Such numbers nearly expunge what little Lamela and Soldado have given Spurs in the way of gaudy scoring figures (even if there are only nine goals between them, with only two–one a piece–coming in EPL play).

Spurs tout the youngest squad in the Premier League, yielding magnificent results from its aforementioned young players.  Furthermore,  Tottenham made headlines last August, signing young USMNT star Deandre Yedlin to the club.  Pochettino, despite not using Yedlin in any match this year, has gone on record to suggest “bigger and brighter” things await its fresh, new fullback in coming years.  Add to that a promising signing of Kevin Wimmer, 22-year-old center back from Cologne of the Bundesliga, and Dele Alli of MK Dons, a 19-year-old star in the making.

**What is asked**
Pick up the passage on Tottenham's young squad after its final sentence and keep writing it in the same vein.

**Dataset content**
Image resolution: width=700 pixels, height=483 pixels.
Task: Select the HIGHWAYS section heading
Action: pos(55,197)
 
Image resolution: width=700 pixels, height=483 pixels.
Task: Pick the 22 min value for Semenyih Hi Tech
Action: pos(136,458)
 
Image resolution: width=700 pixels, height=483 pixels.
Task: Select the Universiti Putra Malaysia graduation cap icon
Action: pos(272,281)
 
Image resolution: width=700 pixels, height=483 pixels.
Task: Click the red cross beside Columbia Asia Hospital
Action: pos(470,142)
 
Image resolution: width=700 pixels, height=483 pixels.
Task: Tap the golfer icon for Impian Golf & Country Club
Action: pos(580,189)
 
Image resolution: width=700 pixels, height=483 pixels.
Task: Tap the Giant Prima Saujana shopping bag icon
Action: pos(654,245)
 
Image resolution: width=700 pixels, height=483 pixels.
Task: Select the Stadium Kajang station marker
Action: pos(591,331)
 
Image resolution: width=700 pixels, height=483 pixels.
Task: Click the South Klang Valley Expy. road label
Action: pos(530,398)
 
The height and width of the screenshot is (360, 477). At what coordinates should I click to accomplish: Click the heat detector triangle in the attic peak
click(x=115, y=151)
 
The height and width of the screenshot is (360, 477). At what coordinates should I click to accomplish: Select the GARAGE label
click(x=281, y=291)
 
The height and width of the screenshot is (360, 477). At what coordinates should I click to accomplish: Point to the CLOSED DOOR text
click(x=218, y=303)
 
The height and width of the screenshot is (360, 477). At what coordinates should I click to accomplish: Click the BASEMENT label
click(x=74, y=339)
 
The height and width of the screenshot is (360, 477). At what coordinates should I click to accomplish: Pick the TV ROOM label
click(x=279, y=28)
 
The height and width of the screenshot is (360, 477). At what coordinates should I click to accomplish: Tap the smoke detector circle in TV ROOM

**Result of this exercise**
Giving Pochettino a relative vote of confidence to close out this season, Spurs find themselves exceeding expectations beyond any pundit’s wildest imaginings, with grander visions awaiting Spurs in 2015/16.  Given the fitness Pochettino demands of his players, the likes of Eriksen, so deadly in the closing minutes, are primed and ready to strike when a lesser, more fatigued squad least expects it (i.e. see what Spurs did late against West Ham at the Lane this year).  This will only bode that much more promising with each year Daniel Levy employs Pochettino as his manager.

Win or lose, Champions League or not, Tottenham has given its faithful plenty in which to believe.  If only Bale could extricate himself from the clutches of a delusional, rabid fan base to return to his former glory.